There is a growing body of research delving into the physical and emotional processes that take place between musicians as they play, and audiences as they experience, music. More and more, though, new technology is bringing artists together in mixed reality experiences that don’t have a precedence.
How do those conditions affect performance, and issues like coordination between musicians in an ensemble?
Answering that question was the goal of a newly published study by researchers at the Department of Art, Music, and Theatre Science at Ghent University in Belgium.
It’s one of the first studies to look at how using real-time, low-latency networking to facilitate collaboration between musicians affects the result.
The Experiment
They began by creating a mixed reality platform where musicians could play together remotely in real time, using three-dimensional avatars in what amounts to a virtual drum circle. The participants had to perform polyrhythmic patterns together.
They evaluated their performance using statistical and regression analyses, among others. The researchers used two different dimensions to measure the effects:
- The contrast between visual connections, i.e. not seeing each other, seeing each other as avatars, and seeing each other in real conditions;
- What happens when an auditory context is introduced, including both a metronome and music that participants heard as they played?
The Results
As the researchers note, music research opens the door to many other issues, including human behaviour, perception, cognition studies, and things like computer science and even engineering. Composing, performing, improvising — these all use different skills.
The study, in a larger sense, reveals some of the dynamics of coordinated group activities, which are an essential element of human society.
- When it came to strictly performance, the best cue was the polyrhythmic auditory context provided in the experiment — but, it resulted in improved individual rather than joint performance. It also improved the participants’ sense of agency or control over the music.
- Visual context — both using the avatar and in real life — had a positive impact on the experience reported by the participants, and increased prosocial effects.

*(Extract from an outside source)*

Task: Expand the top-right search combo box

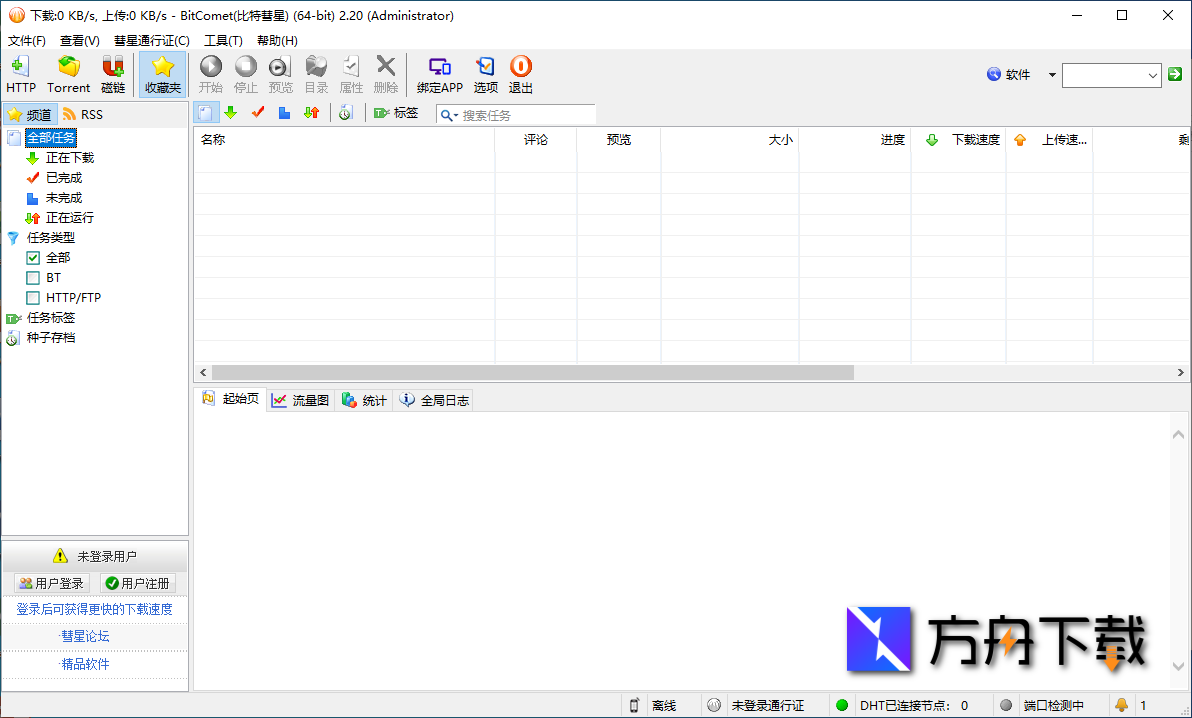Action: tap(1152, 75)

Among what the researchers dubbed “prosocial” effects were things like joint decision making, and feelings of shared control or agency.
- Adding a visual connection also led to the participants having a sense of merging into a unit as they played.
- Bodily coordination was related to visual context; the amount of energy used in movements was related to the auditory context.
- Coregulation, meaning the way the musicians would react and adjust to each other’s playing, improved with visual connections. The researchers postulated that visual cues allowed the musicians to predict their partner’s actions, and therefore adjust to changes, and varying levels of difficulty in the music.
While the researchers acknowledged issues such as the small sample size, they pointed to the necessity for further research into the field of sensorimotor synchronization and coordination.
Coordinated actions involve several things, including the sensorimotor, affective, and cognitive processes facilitating coordination. It points to the idea that cognition itself finds its root in sensory/motor skills. They’re not separate, in other words, but work together.